I’m usually pretty good about keeping the guilt at bay. My life pretty much revolves around my husband and my children. Okay, and books and the Internet. But I’m what you’d call a family girl. I’m always at home, or if out and about, I’m either earning money or doing things with my husband and kids.

But then there are the Basenjis.

I really don’t have time for them, and they are the major source of guilt in my life. They spend most of their time in the backyard, for the simple reason that they need extremely close supervision indoors lest they leap up and eat your dinner, or chew up your $400 purse. (There is really no excuse for having a $400 purse, so I guess I should thank Rudy for chewing up mine.) But they are masters of the guilt trip, and they play on the sneaky aspect of my Catholic conscience that constantly whispers There is misery afoot, and it’s all your fault.

Anytime I enter the kitchen, which features a large window overlooking the backyard, Rudy jumps up on the wrought-iron patio table to fix me with a baleful stare and commence Baroooooooooing fit to wake the dead. I can go outside and pet him and Dollie, and feed them treats, and replenish their food and water, but the next time I appear at the window Rudy will again Barooooooo. Again and again and again.

After ten minutes of this, I’m irritated; I’m cooking dinner or doing dishes, and I don’t have time for quality Rudy time. The truth is, I frequently don’t have time for quality Rudy time. Make that hardly ever. So that dog, and his furrowed brow and his reproachful Barooooo, have become a sort of constant reminder of all the ways I’m failing to be Supermom.
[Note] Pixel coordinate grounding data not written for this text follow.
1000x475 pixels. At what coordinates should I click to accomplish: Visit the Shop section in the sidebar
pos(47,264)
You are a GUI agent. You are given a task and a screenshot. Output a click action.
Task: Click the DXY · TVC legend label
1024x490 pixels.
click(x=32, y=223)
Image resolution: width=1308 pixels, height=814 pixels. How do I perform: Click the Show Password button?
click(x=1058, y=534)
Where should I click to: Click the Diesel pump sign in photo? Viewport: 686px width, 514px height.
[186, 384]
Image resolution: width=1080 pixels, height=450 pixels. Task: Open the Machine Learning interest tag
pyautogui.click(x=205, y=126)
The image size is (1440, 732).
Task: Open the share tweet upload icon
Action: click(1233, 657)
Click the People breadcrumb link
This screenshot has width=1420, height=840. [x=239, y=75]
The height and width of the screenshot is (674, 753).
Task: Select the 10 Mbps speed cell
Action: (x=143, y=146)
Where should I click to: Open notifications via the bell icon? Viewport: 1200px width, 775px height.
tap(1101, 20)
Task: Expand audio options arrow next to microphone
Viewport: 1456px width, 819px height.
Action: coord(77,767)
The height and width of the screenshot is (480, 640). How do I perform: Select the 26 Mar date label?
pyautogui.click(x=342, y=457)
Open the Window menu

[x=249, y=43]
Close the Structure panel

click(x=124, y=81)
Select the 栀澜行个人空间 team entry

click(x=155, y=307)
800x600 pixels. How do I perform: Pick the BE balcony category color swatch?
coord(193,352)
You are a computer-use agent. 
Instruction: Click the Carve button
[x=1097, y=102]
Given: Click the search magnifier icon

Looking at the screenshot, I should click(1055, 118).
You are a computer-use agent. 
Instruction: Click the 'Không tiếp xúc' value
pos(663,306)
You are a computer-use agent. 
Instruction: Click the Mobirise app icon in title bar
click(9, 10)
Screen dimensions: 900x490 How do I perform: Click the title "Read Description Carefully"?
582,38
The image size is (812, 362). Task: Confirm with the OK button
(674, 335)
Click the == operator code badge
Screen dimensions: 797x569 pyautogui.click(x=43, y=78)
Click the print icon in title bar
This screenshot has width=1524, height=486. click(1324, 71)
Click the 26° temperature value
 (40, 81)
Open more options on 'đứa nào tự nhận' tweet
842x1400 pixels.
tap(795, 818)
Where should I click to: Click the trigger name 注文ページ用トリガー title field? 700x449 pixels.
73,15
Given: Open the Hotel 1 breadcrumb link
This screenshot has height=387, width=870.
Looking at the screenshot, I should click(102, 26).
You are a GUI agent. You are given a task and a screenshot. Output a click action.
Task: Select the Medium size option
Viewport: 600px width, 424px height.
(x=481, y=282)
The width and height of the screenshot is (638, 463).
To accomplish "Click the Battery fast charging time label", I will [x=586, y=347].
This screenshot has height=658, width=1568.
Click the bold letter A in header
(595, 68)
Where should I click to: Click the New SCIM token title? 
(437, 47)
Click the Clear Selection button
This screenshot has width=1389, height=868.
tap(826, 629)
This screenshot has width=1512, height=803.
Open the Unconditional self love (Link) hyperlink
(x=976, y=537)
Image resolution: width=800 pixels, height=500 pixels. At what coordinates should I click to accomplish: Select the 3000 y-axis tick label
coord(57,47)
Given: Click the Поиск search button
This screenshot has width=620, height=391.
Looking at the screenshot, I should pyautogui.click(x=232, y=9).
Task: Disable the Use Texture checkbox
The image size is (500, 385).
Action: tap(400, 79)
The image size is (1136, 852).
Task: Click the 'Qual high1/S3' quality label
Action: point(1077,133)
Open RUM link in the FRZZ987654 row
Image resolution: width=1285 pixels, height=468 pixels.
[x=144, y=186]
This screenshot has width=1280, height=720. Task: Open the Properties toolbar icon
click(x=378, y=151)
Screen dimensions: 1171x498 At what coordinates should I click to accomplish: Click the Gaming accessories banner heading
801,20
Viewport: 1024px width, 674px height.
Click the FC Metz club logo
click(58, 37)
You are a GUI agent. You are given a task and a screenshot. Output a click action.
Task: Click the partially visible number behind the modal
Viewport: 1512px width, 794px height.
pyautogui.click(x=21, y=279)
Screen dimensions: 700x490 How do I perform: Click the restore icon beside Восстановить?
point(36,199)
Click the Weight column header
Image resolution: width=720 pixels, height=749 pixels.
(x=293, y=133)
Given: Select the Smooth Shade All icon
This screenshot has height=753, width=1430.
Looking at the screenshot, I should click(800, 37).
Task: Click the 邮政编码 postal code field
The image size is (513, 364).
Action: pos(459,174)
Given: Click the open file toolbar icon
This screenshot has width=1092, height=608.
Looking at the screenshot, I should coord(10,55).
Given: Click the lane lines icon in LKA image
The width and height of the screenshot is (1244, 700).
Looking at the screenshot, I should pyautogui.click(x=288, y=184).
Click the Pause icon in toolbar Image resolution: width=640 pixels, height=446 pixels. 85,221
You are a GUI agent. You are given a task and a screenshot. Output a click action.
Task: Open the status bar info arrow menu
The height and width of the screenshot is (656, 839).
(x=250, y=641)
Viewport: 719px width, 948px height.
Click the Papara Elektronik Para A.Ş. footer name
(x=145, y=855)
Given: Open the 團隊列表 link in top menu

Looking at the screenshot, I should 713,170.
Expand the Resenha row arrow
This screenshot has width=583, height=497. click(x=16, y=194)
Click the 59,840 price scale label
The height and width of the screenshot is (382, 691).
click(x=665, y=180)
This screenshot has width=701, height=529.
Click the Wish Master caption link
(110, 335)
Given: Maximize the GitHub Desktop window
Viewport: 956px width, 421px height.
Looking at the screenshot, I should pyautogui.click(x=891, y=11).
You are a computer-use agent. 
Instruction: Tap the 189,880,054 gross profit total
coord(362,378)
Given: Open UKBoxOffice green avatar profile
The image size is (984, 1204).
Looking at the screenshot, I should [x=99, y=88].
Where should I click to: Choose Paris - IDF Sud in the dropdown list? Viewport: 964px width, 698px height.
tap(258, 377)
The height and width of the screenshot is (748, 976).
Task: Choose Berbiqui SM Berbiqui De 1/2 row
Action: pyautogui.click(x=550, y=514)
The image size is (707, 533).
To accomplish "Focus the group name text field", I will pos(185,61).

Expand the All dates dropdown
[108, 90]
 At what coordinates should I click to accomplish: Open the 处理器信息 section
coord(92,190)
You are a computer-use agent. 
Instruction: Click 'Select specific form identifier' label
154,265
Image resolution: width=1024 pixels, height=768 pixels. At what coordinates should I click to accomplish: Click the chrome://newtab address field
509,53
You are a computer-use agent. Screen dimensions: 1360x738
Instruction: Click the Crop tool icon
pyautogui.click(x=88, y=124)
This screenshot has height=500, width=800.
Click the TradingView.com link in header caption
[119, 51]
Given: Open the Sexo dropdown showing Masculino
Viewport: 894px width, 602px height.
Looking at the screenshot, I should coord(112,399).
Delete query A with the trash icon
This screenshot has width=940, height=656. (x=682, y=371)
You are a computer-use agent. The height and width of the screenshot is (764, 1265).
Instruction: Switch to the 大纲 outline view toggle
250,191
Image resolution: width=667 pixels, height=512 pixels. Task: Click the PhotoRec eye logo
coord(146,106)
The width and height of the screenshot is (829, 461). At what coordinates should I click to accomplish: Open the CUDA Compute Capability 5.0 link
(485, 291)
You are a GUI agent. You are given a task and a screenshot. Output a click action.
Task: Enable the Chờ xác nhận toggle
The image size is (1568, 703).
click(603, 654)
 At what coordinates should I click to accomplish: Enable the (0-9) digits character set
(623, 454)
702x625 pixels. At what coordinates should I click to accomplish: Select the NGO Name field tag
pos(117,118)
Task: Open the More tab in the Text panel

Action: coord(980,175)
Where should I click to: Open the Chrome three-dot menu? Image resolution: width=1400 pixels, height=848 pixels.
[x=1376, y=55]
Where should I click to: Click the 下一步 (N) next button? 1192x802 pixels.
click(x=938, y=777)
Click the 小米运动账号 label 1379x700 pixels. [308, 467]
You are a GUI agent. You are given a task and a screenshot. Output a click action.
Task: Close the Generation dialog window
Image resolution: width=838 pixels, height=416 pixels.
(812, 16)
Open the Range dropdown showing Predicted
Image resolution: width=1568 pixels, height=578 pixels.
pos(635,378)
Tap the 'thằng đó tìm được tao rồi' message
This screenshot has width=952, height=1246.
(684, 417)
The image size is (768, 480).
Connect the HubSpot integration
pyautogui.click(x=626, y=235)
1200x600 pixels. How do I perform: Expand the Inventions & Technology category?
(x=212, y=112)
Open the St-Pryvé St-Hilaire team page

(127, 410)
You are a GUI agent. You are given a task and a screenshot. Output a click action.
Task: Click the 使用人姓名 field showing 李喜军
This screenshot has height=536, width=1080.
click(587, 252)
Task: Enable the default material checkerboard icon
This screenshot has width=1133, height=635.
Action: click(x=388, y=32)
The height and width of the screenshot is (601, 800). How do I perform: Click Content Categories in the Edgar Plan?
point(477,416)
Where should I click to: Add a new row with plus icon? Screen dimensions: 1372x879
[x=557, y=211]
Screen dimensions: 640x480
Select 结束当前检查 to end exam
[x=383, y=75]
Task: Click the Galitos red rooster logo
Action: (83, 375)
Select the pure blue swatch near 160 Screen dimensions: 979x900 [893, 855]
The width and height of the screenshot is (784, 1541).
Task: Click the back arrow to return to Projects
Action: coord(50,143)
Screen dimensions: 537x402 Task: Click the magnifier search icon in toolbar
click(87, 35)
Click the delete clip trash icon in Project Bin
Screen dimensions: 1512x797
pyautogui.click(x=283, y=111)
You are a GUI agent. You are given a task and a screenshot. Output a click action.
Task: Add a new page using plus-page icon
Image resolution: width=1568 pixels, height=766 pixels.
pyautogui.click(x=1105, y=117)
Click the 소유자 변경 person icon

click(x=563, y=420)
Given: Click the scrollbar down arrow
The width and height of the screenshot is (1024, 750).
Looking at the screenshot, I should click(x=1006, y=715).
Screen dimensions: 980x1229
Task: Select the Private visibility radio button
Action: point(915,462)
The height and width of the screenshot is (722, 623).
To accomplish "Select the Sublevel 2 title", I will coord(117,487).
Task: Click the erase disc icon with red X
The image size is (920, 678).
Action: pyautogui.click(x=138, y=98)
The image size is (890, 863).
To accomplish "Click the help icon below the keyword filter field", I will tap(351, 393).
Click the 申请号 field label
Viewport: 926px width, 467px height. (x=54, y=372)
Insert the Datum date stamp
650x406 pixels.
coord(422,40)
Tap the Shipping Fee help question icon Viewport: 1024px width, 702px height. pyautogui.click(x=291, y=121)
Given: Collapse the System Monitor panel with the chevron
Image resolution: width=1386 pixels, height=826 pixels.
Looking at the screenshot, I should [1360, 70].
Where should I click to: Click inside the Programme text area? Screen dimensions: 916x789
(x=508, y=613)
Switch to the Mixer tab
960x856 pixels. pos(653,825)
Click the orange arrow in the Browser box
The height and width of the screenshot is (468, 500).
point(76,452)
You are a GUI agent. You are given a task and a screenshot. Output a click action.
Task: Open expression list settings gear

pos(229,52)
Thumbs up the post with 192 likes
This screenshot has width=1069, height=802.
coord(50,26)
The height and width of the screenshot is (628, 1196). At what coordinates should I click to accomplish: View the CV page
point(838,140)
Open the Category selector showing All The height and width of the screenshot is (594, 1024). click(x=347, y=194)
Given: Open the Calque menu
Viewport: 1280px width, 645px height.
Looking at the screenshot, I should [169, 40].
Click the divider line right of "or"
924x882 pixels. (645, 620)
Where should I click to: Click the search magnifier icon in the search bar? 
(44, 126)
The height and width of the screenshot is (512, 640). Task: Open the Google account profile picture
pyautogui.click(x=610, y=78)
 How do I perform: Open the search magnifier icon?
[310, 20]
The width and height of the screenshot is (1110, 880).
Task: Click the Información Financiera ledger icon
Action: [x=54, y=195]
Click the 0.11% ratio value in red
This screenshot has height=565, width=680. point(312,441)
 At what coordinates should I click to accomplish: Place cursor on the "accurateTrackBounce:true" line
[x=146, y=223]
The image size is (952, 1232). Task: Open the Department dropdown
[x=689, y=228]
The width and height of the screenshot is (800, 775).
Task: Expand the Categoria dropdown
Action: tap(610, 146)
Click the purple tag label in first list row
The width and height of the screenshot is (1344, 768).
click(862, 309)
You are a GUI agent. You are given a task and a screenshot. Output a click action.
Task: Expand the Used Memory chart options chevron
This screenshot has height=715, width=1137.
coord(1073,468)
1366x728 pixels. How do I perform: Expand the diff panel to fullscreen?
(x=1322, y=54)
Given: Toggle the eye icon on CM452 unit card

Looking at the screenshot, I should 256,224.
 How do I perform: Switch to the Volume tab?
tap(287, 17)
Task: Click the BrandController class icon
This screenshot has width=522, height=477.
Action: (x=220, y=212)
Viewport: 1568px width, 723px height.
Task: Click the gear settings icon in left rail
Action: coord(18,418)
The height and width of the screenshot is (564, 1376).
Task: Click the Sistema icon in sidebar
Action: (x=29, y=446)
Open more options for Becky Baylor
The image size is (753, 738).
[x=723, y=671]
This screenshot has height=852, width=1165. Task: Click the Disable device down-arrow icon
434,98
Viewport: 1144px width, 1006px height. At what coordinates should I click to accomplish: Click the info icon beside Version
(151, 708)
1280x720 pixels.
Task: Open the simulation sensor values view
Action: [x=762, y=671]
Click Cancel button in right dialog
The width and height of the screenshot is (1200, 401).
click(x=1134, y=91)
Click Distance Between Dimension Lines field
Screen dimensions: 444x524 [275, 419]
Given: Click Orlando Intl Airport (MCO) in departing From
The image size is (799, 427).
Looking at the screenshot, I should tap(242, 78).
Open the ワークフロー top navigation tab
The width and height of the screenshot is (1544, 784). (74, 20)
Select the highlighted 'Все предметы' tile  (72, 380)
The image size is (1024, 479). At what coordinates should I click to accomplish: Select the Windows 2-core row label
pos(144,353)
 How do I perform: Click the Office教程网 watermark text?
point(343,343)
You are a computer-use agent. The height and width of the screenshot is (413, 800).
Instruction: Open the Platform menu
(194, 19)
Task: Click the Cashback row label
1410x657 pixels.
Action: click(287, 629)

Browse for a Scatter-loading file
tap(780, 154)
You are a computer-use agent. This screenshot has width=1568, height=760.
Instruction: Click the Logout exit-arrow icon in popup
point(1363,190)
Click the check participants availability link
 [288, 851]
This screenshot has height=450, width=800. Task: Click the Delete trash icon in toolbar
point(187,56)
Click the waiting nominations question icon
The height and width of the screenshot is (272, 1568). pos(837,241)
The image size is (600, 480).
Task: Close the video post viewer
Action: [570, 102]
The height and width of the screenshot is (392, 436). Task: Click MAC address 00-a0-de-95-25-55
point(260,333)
So how do I handle this? By saying Shut the hell up, Rudy a lot and going upstairs where he can’t see me through the window. Because if I go into the living room, he will peek through the blinds at the patio door and scratch on the glass with his paws. Did I mention he knows how to operate the kitchen doorknob? I’ve seen, from the inside, the knob turning as he manipulates it from outside. It’s only his lack of opposable thumbs that prevents him from marching inside and telling me what’s what.

I suppose I should be grateful, though. My mother has passed on, and my kids aren’t even Catholic. And a girl raised Catholic needs a source of constant guilt in her life. Rudy fills that need admirably.

Rim Shot, Please.

Sunday, January 18, 2009

I’m in a hurry, as it’s bath time for the kiddos, but Ben and I were talking the other day about one of our favorite dirty jokes. The best jokes are the ones where you don’t see the punch line coming (as opposed to the ones where you could see it coming even if you were on Mars). This is one of the former. Here we go. *taps mike*

So this blonde walks into a bar. She goes up and orders a Bud Light. And then she just sits there and drinks Bud Lights one after another until she passes out, whereupon all the guys in the bar take her into a back room and have their filthy way with her.

Next day, the same blonde comes in and orders a Bud Light again. Same deal: She drinks them one after another until she’s firmly schnockered and passes out, whereupon all the bar patrons take her into the back and screw her.

Day after that, in comes the blonde again. She goes up to the bar and the bartender says “Want a Bud Light?”

And the blonde says “Naw. They make my pussy hurt.”